Work instruction — Print the records below exactly as they appear. Omit all pictures.

Record excerpts —
-=-=-=-=-

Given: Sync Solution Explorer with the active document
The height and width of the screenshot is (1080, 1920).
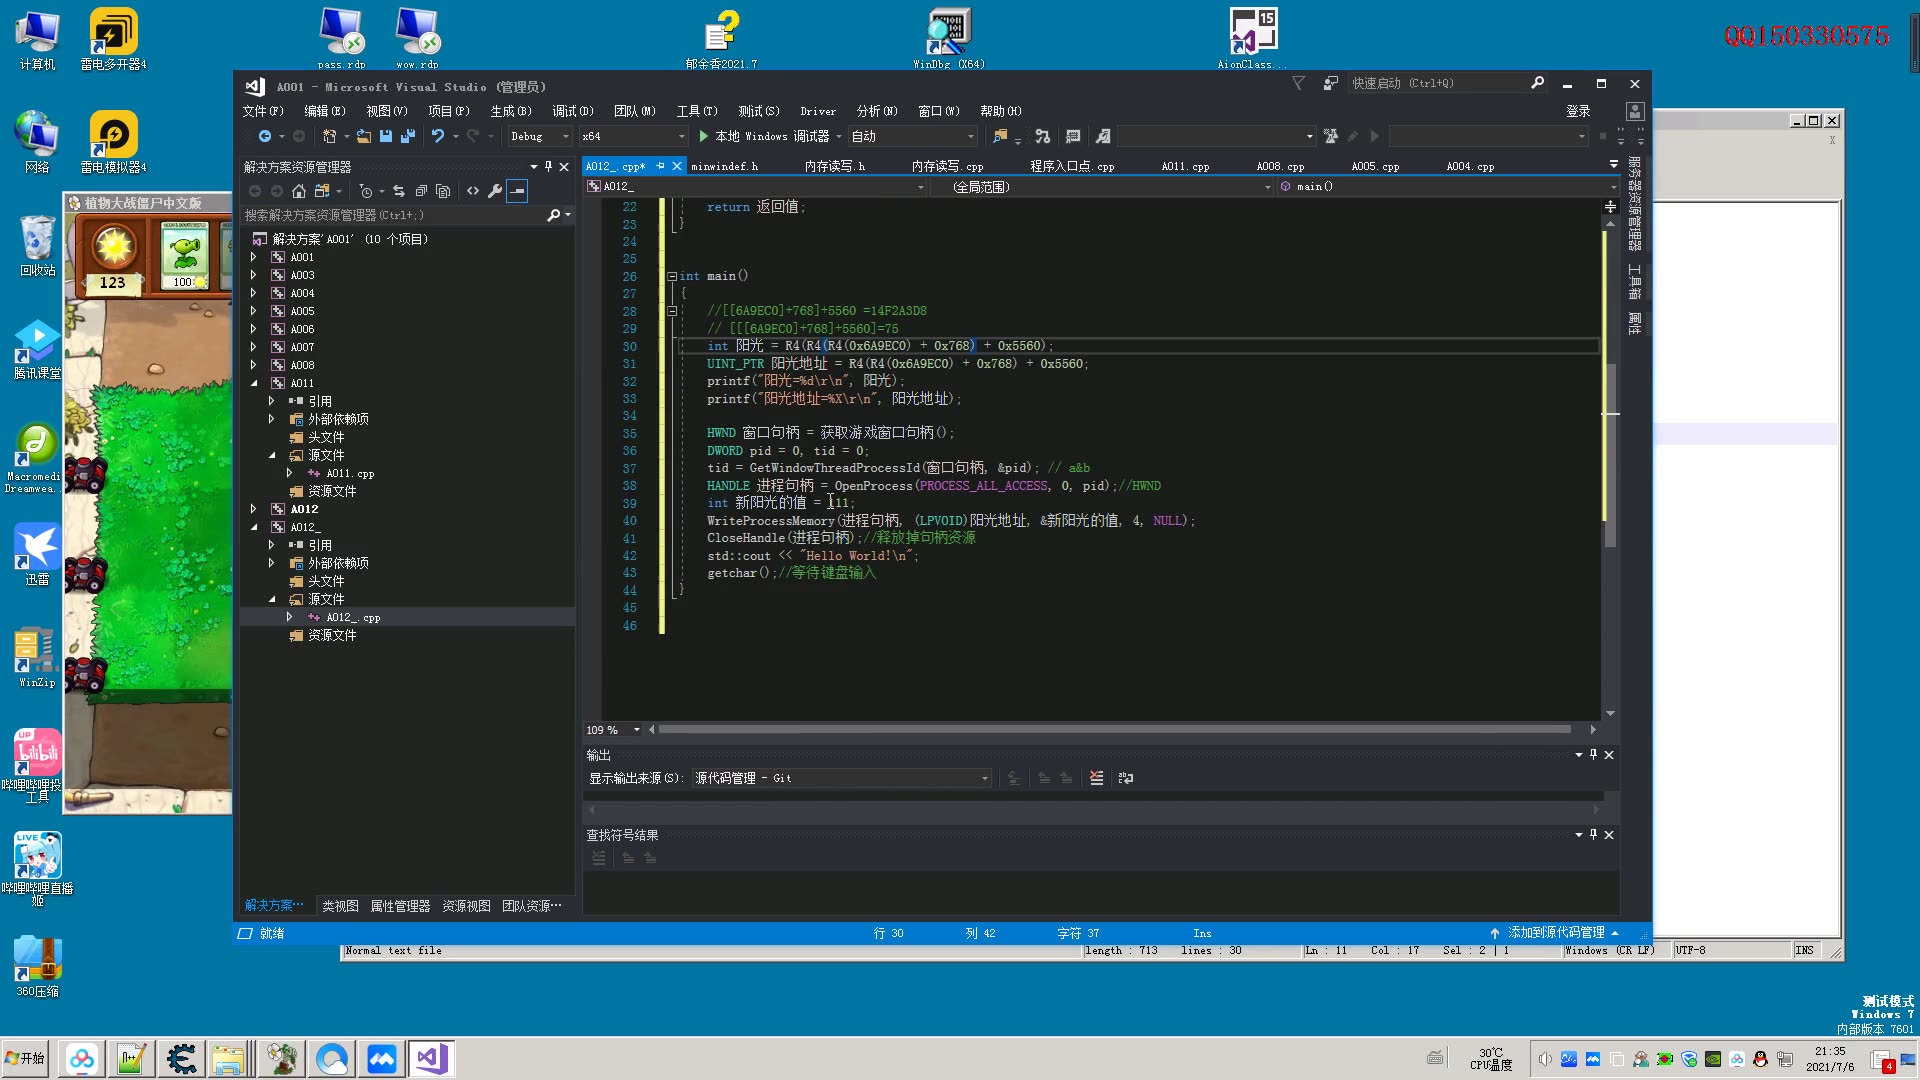Looking at the screenshot, I should (x=399, y=191).
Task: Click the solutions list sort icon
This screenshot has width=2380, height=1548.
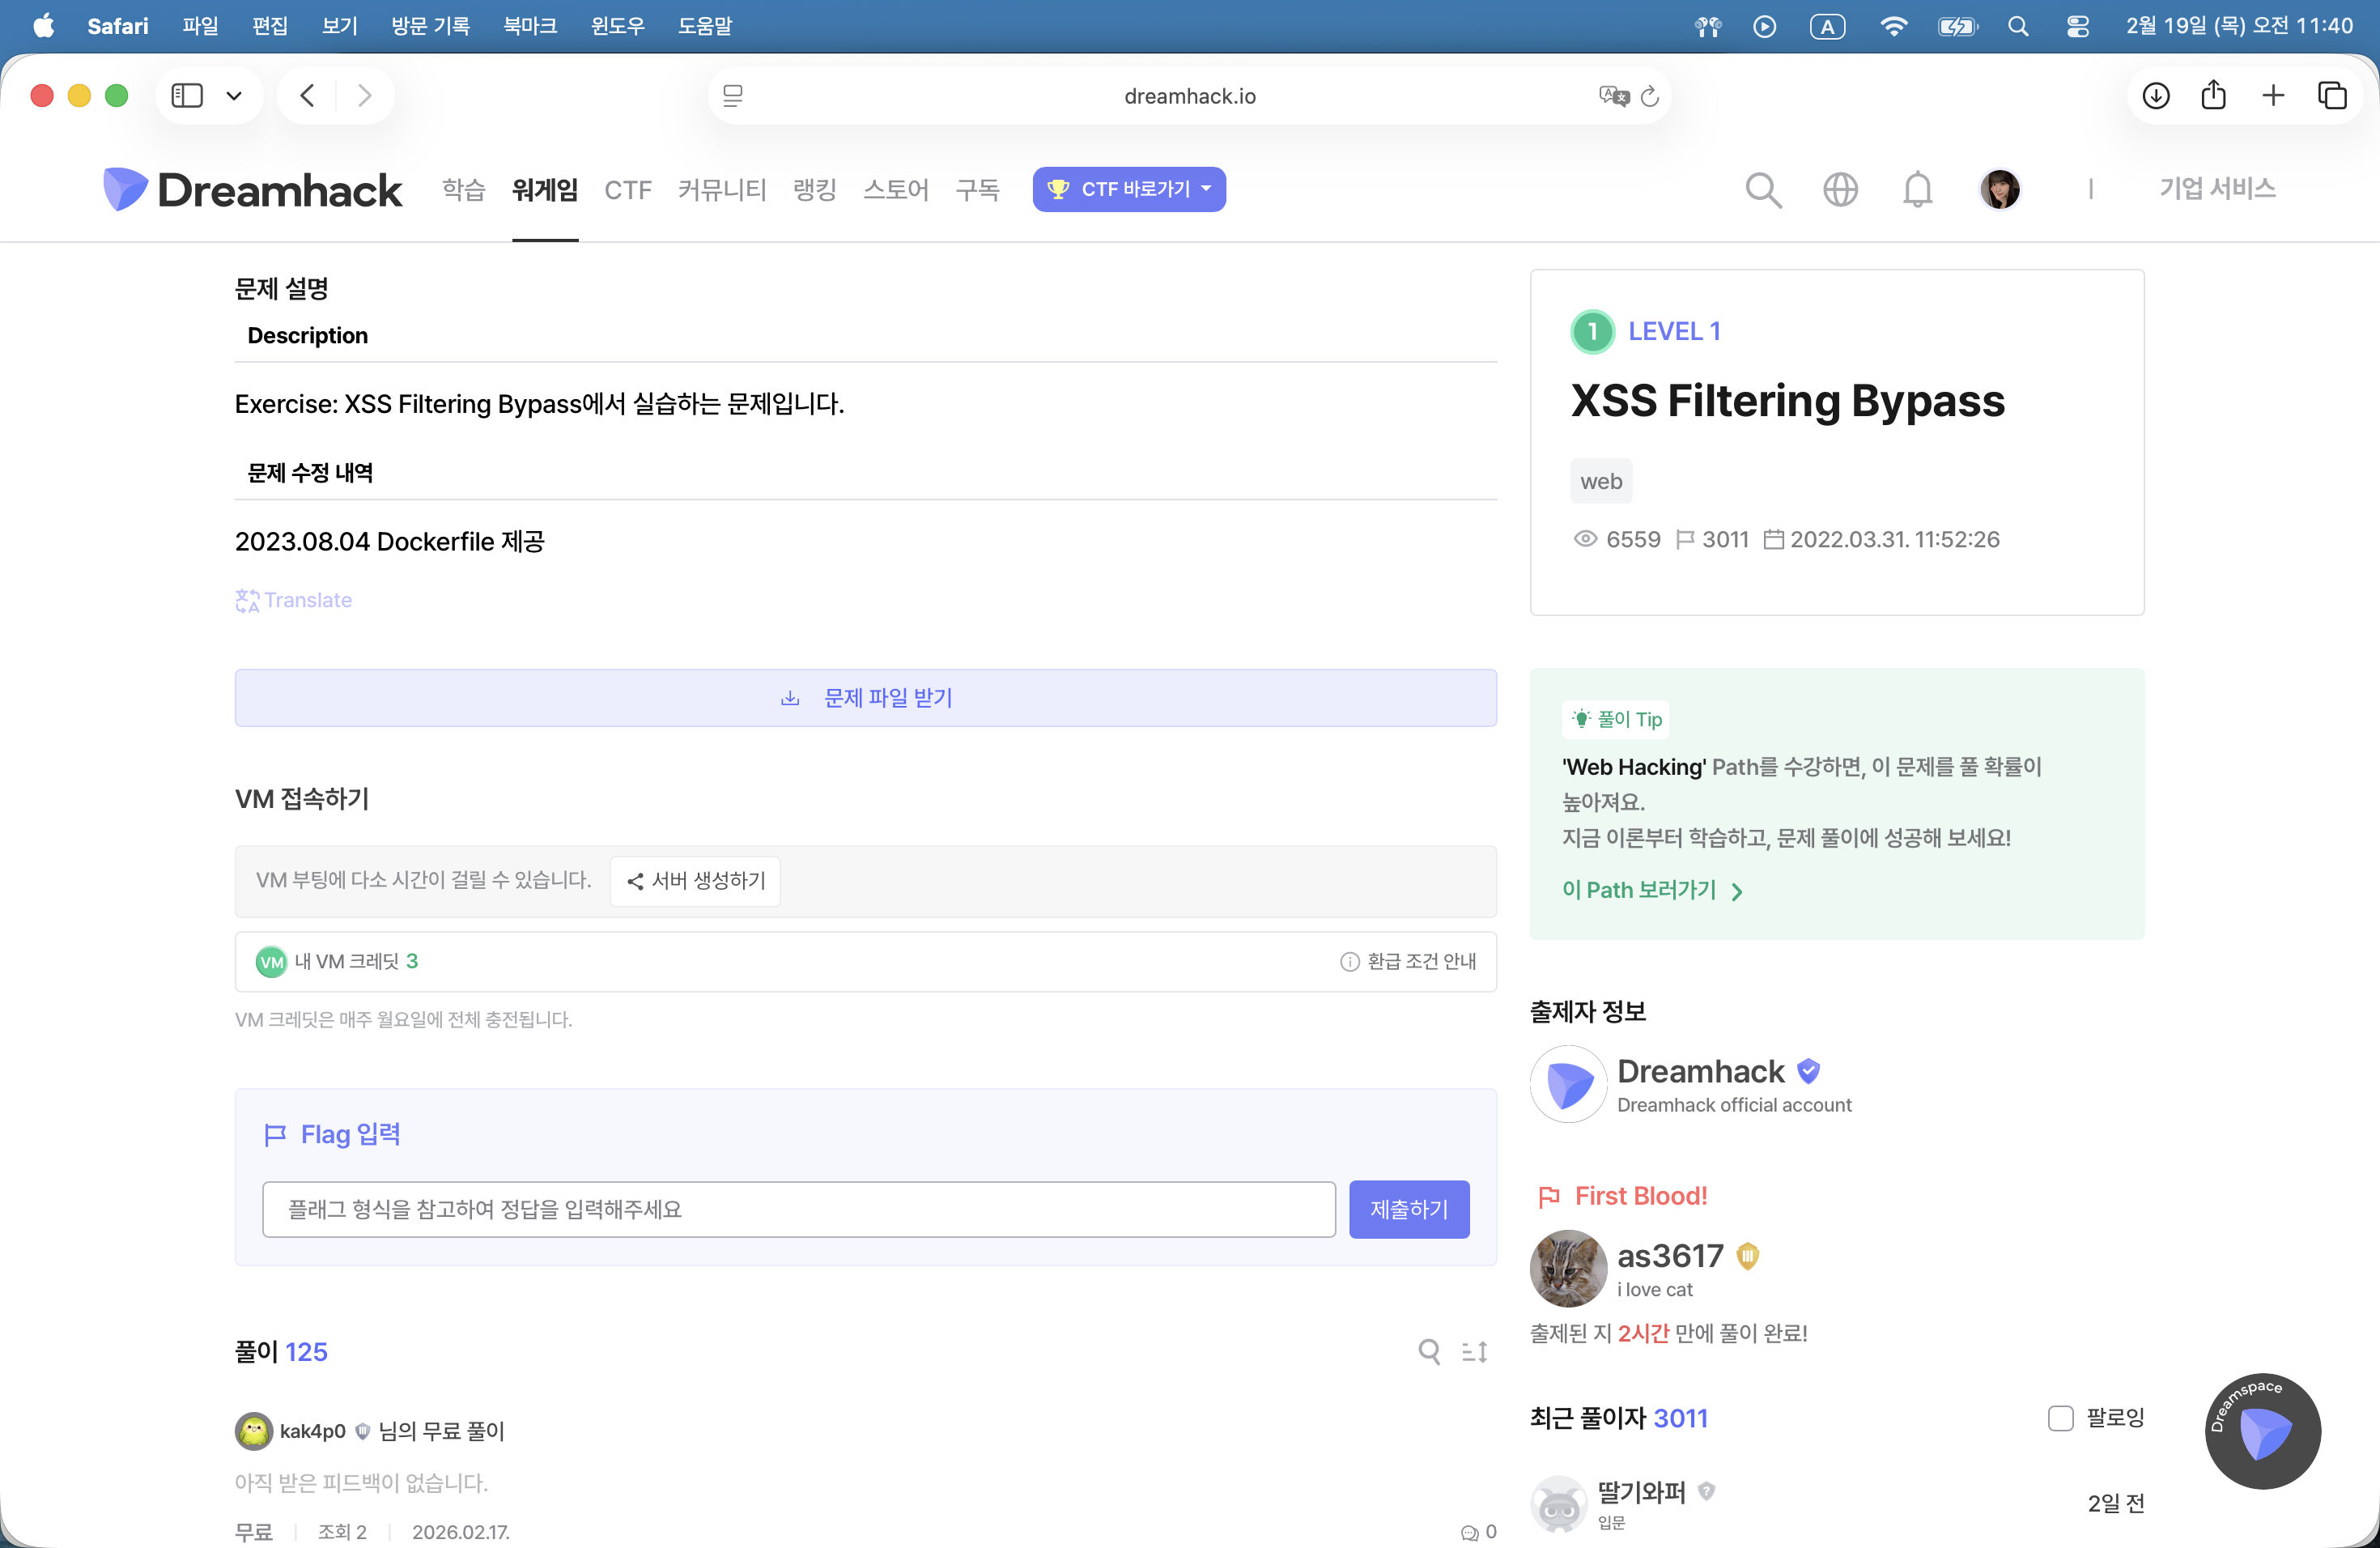Action: [1475, 1352]
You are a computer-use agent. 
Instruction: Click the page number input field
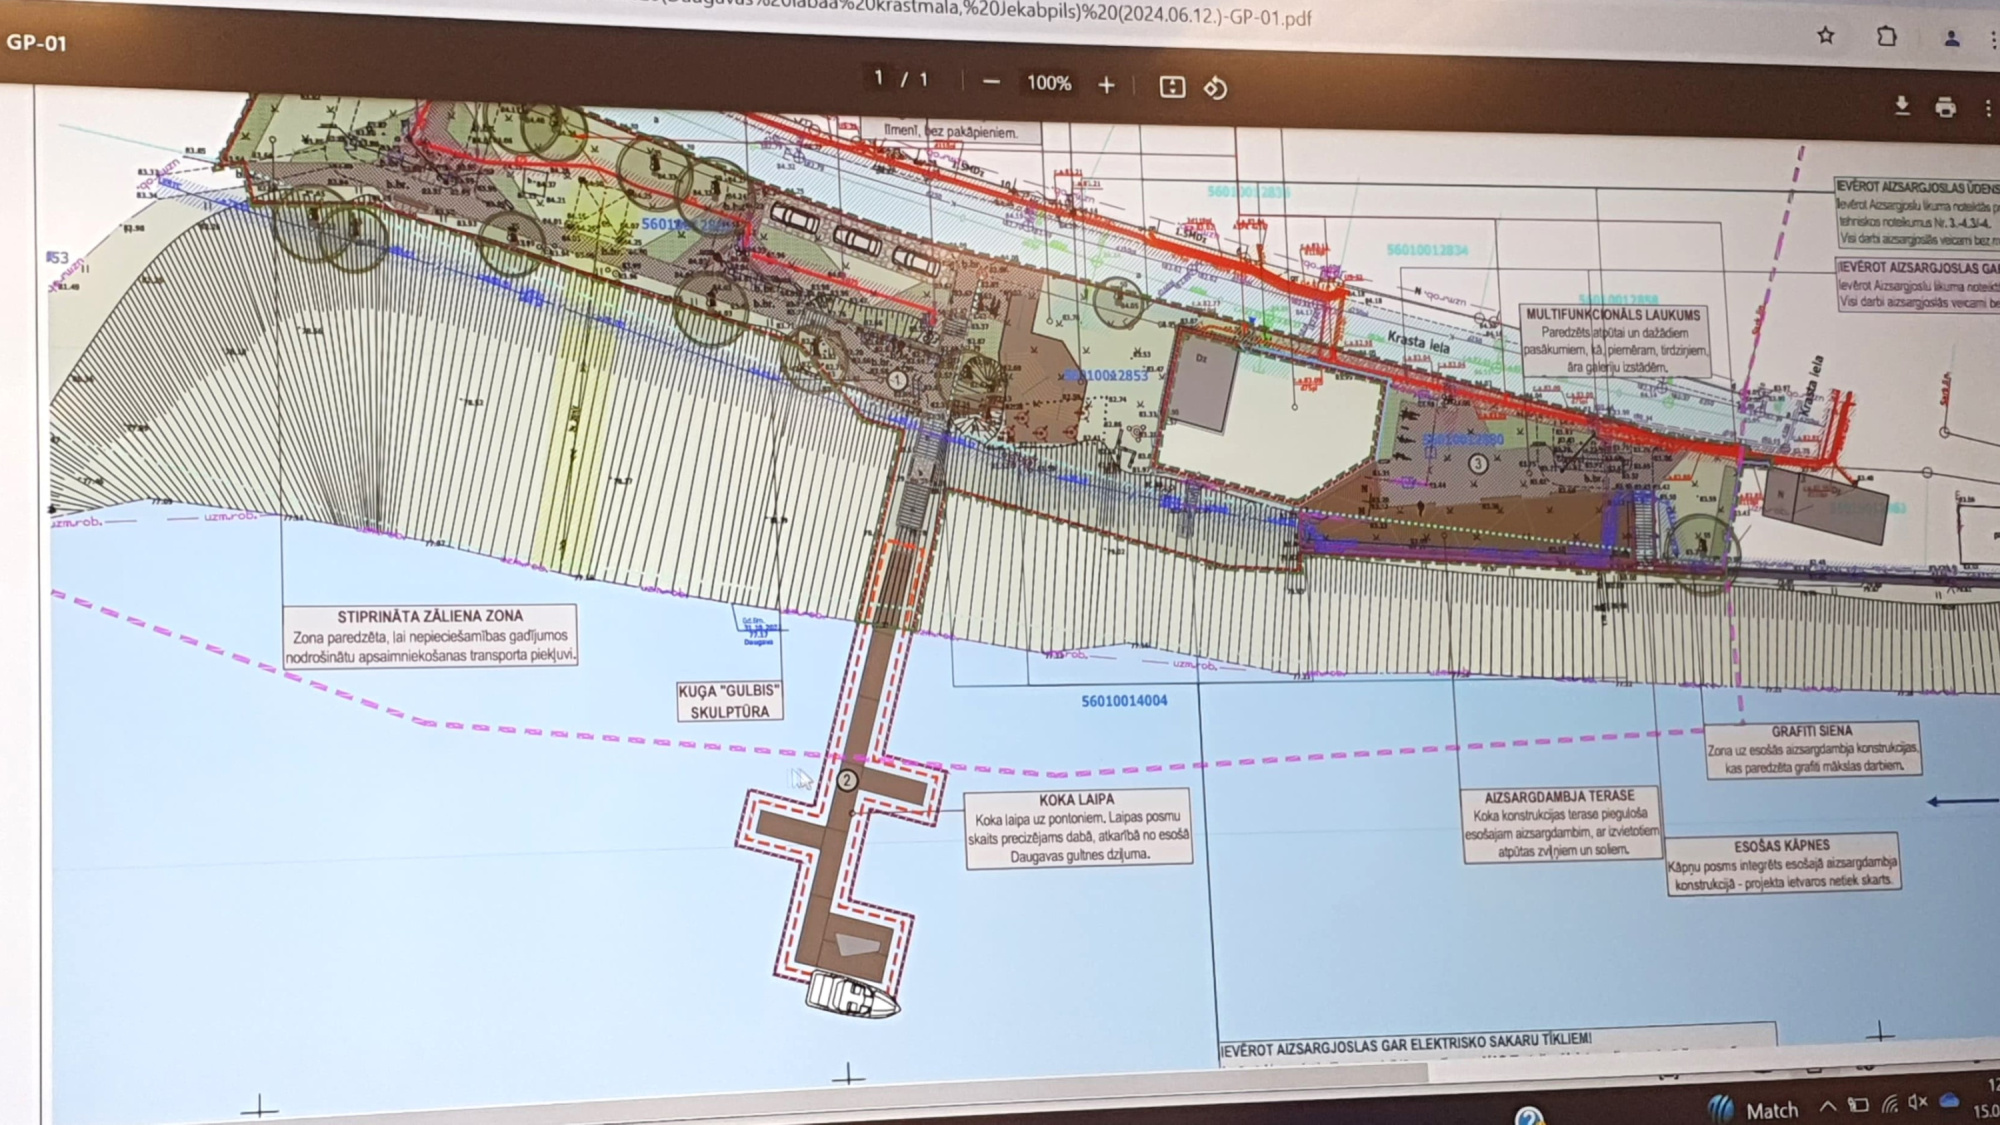coord(879,78)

-=-=-=-=-

Output for this task —
Given: Sync Solution Explorer with the active document
The height and width of the screenshot is (1080, 1920).
Looking at the screenshot, I should (x=399, y=191).
Task: Click the solutions list sort icon
This screenshot has width=2380, height=1548.
Action: [1475, 1352]
You are a computer-use agent. 
Instruction: Click the page number input field
coord(879,78)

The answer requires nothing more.